The 231-page report concluded that the breaches, suspected by many to be the work of state-sponsored Chinese hackers, were "likely connected and possibly coordinated" — with data stolen during the first attack appearing to serve as a sort of "road map" to OPM systems for the second attack.
"The lax state of OPM's information security left the agency's information systems exposed for any experienced hacker to infiltrate and compromise," according to the report, citing numerous inspector general reports that raised the alarm about the agency's digital security before the hacks. Defense tools and basic security measures, such as requiring multi-factor authentication for remote workers, which were available when the attacks occurred, could have prevented or at least limited the damage the breaches caused, the report said.
A timeline in the report says that a third party first notified OPM of a breach in March 2014, although evidence from analyzing malware found on the agency's system suggests the attackers' infiltration dated to 2012. The government was able to expel the first attackers in May 2014 but did not notice a backdoor that the second group of hackers had already established, by using stolen credentials for a background investigation contractor, according to the report.
The report also accuses OPM of misleading the public and Congress about the breaches to play down the fallout — criticizing the agency for its claims that the two cyberattacks were not connected and not proactively announcing the first breach when it was uncovered in 2014. It specifically calls out then-OPM chief information officer Donna Seymour and then-agency chief Karen Archuleta, both of whom resigned while facing heat over the breaches.

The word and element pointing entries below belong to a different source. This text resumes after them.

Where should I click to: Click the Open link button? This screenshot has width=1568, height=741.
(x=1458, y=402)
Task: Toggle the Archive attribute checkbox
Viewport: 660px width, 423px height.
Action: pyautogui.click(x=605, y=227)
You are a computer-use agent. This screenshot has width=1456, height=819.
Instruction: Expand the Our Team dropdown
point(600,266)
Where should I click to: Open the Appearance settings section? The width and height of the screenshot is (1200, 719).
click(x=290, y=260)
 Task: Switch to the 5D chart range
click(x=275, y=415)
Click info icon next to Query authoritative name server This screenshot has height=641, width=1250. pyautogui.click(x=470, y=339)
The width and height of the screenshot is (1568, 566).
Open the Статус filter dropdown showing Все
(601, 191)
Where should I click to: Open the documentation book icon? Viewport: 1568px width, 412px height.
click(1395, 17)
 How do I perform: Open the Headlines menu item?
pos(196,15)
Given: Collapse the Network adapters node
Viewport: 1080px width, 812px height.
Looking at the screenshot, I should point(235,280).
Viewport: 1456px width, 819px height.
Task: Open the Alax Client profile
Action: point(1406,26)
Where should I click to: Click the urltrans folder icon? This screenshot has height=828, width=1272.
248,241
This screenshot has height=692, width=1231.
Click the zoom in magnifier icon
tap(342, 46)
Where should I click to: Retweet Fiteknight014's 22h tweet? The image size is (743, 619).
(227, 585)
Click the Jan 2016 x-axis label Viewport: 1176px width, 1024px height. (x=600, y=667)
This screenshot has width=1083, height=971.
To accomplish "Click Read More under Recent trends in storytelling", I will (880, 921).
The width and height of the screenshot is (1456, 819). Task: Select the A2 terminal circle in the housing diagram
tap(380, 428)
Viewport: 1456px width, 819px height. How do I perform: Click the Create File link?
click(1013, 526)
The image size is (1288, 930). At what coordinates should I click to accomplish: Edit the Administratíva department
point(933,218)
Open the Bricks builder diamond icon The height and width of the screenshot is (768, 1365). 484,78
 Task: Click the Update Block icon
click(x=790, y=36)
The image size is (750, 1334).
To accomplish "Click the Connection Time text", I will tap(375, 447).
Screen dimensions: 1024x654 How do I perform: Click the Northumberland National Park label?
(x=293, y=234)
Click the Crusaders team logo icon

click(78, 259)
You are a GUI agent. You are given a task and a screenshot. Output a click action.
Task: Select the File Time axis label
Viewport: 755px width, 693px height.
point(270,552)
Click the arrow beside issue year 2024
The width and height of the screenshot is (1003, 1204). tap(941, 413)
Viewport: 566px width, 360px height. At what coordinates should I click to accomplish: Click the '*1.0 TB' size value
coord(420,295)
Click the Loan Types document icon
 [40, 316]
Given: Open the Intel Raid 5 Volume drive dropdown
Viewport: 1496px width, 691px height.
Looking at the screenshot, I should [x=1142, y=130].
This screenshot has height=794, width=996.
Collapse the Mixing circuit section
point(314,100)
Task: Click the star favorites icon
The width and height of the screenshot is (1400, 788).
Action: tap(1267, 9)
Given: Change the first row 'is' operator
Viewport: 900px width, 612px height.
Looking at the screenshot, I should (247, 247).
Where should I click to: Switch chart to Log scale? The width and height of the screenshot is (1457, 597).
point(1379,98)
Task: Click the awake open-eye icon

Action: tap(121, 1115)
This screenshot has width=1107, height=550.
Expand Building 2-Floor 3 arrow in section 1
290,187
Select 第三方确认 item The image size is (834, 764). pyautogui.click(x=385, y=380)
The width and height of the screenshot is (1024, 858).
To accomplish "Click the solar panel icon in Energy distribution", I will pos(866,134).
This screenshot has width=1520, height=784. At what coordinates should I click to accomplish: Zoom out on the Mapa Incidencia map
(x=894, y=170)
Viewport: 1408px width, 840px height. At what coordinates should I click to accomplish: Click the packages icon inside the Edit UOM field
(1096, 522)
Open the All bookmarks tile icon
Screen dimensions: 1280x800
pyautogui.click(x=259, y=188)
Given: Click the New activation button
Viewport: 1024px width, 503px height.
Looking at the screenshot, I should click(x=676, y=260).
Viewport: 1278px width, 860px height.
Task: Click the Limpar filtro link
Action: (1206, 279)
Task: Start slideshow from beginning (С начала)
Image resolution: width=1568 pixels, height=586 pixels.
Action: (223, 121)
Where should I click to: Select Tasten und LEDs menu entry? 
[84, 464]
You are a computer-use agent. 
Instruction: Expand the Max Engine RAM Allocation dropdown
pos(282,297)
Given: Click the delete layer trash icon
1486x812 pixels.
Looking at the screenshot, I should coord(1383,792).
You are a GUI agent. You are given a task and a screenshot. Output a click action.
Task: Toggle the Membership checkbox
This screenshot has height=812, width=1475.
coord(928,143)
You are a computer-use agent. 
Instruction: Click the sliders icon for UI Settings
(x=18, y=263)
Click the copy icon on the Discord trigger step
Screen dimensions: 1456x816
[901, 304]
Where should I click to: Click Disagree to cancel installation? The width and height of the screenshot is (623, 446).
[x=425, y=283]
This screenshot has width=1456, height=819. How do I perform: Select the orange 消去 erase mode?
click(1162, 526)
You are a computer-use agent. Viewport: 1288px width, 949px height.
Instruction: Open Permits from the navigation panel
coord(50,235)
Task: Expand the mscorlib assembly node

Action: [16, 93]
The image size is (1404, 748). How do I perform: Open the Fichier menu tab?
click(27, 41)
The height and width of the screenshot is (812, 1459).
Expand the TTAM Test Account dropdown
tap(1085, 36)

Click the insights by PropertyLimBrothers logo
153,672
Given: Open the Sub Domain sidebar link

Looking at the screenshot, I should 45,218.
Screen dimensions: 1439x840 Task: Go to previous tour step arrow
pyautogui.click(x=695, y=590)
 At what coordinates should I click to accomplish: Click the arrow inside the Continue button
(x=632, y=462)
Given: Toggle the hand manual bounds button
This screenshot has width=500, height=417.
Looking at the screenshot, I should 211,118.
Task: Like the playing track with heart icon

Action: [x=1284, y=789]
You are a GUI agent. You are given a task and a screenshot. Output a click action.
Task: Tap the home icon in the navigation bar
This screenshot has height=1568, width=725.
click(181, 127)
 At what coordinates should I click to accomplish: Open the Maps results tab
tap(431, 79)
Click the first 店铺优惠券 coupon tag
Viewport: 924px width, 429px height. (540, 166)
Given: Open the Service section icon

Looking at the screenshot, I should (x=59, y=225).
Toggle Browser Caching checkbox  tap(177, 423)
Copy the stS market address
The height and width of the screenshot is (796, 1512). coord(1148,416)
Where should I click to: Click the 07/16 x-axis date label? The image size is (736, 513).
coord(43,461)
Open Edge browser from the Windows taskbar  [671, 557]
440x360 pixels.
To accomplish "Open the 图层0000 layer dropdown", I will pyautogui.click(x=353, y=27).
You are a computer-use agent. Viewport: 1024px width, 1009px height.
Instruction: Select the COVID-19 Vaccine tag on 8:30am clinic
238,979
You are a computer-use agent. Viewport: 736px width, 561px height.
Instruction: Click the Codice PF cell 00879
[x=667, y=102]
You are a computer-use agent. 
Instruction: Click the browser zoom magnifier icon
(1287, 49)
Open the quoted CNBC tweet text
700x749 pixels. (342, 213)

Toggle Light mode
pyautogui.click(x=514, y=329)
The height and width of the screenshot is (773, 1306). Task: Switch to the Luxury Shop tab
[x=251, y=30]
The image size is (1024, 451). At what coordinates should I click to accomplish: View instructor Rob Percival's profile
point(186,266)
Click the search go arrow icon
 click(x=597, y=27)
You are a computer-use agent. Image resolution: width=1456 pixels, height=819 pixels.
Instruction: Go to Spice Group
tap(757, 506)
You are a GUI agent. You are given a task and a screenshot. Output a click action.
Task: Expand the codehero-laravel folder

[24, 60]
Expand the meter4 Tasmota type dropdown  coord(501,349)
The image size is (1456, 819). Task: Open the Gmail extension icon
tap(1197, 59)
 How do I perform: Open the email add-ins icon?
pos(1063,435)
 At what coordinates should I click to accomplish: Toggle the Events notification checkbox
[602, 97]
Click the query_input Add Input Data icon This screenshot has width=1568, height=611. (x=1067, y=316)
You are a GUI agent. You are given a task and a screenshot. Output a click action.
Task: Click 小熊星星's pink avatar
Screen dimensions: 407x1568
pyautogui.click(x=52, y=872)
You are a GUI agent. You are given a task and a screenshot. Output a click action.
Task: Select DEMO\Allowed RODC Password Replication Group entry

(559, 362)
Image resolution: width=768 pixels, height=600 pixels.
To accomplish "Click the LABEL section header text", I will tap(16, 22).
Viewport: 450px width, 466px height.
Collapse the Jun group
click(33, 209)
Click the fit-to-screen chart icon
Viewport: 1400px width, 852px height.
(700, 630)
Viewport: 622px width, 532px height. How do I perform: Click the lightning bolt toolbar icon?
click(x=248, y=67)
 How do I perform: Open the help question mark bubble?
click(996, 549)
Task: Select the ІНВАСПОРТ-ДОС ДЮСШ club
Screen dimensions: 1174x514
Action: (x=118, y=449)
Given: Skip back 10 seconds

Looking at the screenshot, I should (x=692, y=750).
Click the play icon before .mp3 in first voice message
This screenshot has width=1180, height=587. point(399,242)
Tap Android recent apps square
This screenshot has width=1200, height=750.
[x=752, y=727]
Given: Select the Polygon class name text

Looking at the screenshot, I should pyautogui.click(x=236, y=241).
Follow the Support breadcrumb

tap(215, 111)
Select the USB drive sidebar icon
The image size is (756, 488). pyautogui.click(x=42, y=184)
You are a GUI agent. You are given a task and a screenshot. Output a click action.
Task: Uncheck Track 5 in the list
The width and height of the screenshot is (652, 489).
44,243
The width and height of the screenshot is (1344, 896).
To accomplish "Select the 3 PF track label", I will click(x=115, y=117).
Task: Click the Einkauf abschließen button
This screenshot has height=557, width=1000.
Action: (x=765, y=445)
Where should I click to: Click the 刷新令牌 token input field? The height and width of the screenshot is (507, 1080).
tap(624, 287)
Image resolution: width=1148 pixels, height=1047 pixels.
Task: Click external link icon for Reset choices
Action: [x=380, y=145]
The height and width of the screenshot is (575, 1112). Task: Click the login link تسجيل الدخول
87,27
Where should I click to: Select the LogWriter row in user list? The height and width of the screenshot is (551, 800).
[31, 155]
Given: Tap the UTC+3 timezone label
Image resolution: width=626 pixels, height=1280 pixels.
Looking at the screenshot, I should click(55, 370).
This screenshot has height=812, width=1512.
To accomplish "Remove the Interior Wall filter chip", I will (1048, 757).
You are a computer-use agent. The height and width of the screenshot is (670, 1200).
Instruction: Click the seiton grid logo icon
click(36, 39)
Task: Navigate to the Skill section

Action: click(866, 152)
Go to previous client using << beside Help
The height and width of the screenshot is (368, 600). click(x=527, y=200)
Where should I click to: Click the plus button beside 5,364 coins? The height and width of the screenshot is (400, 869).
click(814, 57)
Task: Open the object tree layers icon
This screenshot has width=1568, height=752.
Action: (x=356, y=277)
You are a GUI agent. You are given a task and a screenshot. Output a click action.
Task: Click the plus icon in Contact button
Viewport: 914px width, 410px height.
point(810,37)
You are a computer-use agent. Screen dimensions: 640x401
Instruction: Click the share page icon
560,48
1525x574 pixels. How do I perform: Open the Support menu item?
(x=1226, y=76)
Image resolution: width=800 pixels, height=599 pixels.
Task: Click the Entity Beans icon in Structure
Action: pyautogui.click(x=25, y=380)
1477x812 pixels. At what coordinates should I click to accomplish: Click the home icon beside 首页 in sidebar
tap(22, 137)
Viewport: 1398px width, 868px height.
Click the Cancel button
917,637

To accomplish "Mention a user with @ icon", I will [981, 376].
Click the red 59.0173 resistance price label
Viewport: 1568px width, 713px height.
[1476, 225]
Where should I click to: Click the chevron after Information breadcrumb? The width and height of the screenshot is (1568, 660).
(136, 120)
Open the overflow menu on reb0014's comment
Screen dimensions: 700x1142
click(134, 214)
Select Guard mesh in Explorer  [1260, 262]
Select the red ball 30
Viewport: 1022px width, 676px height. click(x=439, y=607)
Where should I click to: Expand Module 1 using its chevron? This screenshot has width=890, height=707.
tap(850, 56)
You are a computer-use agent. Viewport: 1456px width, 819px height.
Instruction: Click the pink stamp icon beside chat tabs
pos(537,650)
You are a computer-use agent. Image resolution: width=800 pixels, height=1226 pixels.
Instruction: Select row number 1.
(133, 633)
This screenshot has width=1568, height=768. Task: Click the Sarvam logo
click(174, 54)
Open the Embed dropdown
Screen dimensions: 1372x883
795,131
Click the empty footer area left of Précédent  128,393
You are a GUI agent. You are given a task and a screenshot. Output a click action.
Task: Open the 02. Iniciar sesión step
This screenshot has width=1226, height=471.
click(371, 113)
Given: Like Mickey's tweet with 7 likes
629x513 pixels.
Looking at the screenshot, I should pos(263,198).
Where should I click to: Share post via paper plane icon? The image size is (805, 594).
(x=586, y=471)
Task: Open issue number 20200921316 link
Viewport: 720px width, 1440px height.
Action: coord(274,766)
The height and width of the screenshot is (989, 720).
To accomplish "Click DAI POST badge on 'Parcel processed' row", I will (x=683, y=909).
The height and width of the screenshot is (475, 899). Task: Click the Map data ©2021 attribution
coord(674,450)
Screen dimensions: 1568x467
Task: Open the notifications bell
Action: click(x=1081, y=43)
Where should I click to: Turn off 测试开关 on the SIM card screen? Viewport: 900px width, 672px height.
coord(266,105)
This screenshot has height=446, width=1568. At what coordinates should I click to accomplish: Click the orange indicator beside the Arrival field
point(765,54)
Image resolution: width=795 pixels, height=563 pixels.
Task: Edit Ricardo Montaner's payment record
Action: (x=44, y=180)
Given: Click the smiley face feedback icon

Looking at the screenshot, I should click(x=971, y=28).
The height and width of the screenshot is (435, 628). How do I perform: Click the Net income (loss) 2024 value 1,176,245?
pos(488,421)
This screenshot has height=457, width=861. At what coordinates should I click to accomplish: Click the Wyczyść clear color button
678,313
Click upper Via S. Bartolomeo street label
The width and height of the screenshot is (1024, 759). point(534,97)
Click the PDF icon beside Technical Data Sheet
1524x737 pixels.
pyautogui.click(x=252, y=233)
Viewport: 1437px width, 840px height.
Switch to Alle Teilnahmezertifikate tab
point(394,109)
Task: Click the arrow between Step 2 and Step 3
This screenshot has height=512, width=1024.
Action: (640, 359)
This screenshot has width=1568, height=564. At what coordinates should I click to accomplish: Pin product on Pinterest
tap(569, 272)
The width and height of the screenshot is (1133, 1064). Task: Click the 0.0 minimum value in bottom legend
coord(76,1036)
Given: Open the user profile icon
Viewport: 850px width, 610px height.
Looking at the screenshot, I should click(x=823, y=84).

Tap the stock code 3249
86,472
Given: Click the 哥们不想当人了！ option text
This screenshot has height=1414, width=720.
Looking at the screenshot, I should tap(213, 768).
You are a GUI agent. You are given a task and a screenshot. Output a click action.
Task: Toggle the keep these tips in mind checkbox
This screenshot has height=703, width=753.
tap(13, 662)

Although largely critical, the report does praise some parts of the government's investigation into the incidents — as well as security upgrades made at OPM under acting director Beth Cobert. In a blog post responding to the report, Cobert said that she disagrees "with many aspects of the report" but welcomed recognition of the progress the agency has made. Cobert outlined several steps the agency has taken to improve its cyberdefense, including expanding its use of multi-factor authentication and deploying a tool developed by the Department of Homeland Security that continually watches networks for suspicious activity.
The new report was the culmination of a year-long investigation by the Oversight Committee that was started when Chairman Jason Chaffetz, Republican congressman of Utah, led a series of heated hearings about the breaches after they became public. Democrats on the committee released a memo Tuesday, preempting the report, that argues the Republican report "fails to adequately address" security requirements for federal contractors. “The most significant deficiency uncovered during the committee’s investigation was the finding that federal cybersecurity is intertwined with government contractors, and that cyber requirements for government contractors are inadequate,” the memo says.